_WHAT IS EXPECTED_
Print nothing except the lines of the listing below from the line with "Click the Exportera button" to the line with "This screenshot has width=1429, height=815.", each exactly as written, both ends included.

_DATA SHOWN_
'''

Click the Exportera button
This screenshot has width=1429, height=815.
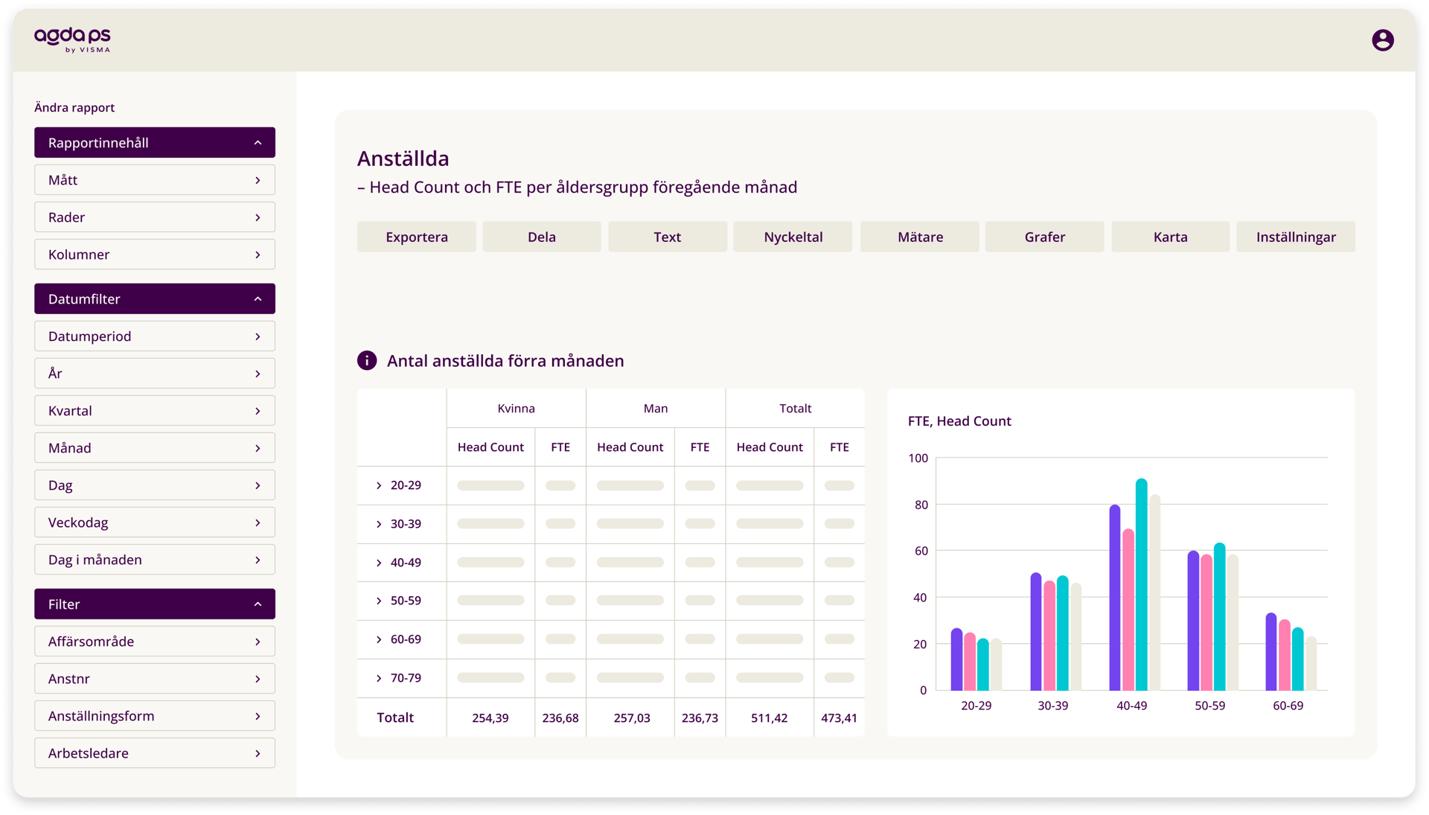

'''
'''

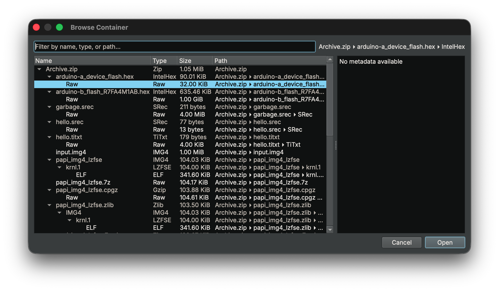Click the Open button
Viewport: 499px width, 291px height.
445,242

'''

_RESULT FOR THIS EXERCISE_
Click the Exportera button
This screenshot has width=1429, height=815.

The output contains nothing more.